■ **Assignment**
From the entries, copy out every line in which the word "computer" is found.

Saved entries:
= = = =

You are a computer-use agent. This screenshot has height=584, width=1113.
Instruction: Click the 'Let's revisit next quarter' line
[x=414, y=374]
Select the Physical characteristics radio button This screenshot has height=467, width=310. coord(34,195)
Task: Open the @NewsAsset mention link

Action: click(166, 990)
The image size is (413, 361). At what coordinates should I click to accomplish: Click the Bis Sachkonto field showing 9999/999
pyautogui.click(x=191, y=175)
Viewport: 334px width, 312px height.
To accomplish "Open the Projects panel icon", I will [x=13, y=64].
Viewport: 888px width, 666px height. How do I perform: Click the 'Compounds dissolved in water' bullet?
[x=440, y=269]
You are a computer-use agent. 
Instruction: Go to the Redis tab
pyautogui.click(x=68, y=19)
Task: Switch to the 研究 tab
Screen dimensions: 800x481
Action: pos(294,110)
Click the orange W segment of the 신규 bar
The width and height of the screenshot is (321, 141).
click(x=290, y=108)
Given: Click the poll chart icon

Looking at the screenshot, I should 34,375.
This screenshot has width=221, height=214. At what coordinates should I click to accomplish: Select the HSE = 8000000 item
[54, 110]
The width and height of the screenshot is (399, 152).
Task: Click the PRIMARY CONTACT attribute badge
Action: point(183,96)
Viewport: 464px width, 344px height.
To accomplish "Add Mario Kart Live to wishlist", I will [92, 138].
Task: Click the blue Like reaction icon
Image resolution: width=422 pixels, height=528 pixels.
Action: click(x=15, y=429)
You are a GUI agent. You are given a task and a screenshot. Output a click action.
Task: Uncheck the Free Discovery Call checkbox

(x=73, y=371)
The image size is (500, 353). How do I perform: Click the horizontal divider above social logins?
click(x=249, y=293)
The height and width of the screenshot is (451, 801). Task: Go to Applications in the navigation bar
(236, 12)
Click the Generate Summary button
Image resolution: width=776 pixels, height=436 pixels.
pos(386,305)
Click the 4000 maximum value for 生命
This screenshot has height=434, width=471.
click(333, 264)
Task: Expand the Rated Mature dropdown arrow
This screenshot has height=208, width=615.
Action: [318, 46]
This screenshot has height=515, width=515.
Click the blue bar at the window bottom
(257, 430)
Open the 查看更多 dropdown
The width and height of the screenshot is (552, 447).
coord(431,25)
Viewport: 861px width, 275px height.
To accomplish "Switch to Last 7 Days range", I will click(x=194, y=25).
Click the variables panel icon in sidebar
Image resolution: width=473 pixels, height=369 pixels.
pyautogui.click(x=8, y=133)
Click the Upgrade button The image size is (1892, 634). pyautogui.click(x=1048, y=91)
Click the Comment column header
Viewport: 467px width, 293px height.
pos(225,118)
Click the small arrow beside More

= = = =

■ **Output below**
You are a computer-use agent. This screenshot has height=584, width=1113.
You are a computer-use agent. 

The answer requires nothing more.